This is a duplicate request from the Tomcat 6 (Bug 48960). See proposed solution/discussion:
https://issues.apache.org/bugzilla/show_bug.cgi?id=48960

The current configuration of the SSI module is "All" or "None". The "ALL"
option will expose all the legacy Apache SSI directive (echo, printenv, if,
exec, ...). As documented, allowing SSI will allow execution of arbitrary
programs using the "exec". As a result, there is no safe way to expose
sites/projects containing SSI directive, without taking a security risk, or
reviewing of every file.

The "exec" directive, with the cmd option is a major risk. Even for Apache, you
have the option to allowing the "safe" include (includeNoExec). The
includeNoExec allow pages to be served, even when the content is not reviewed,
or when users are allowed to upload content to the site.
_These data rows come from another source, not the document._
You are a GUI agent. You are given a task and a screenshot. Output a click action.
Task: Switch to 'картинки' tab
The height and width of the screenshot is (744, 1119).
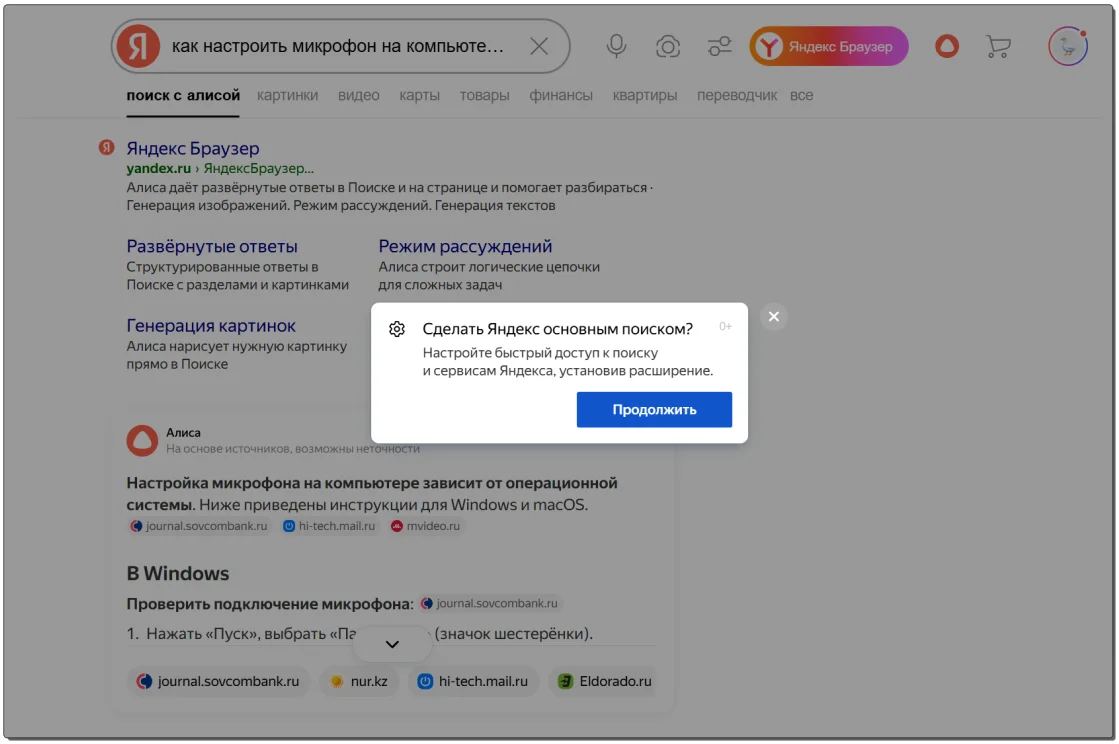287,96
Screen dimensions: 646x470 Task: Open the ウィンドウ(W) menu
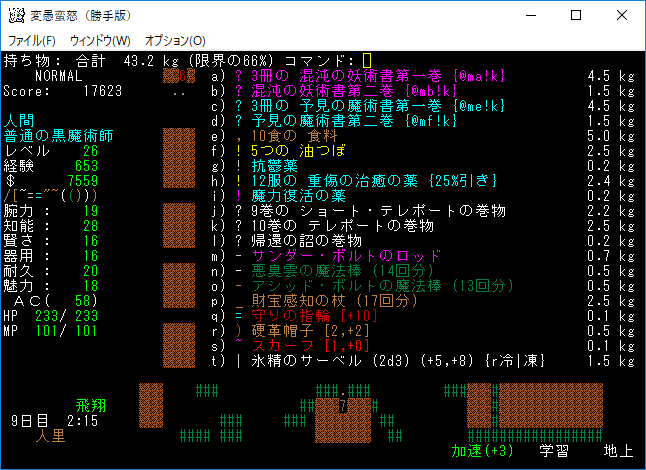[99, 40]
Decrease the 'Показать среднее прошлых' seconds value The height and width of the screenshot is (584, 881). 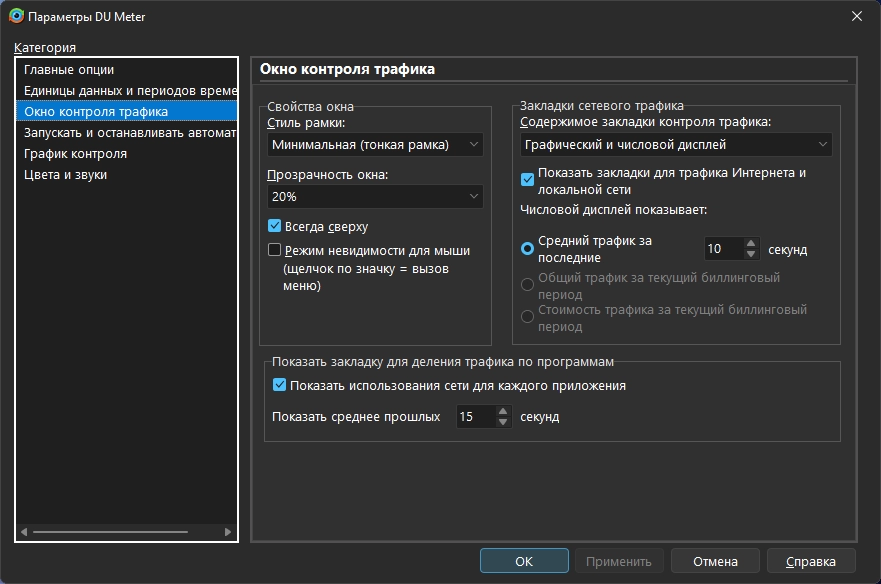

I have a big site which need to be converted into JSP. I would like to use the
SSI servlet to allow for transition over time. The extra risk from ( from exec
cmd) make it impossible to deploy the SSI.

My request: Modify the configuration of SSI as follow: By default, it will only
allow "safe" directive (no exec cmd=...). This will eliminate the risk from
arbitrary execution of commands ("del *.*"). It will also remove many potentail
load problems. The cmd= should only be allowed using a directive like
"allowUnsafeExec", which will default to false.

I think that the change will make it easier to use the SSI feature, without
exposing the server to big risk. The risk associated with the "safer" version
of SSI is similar to the risk from running JSP pages.

A better alternative is to eliminate the "exec cmd=" option alltogether.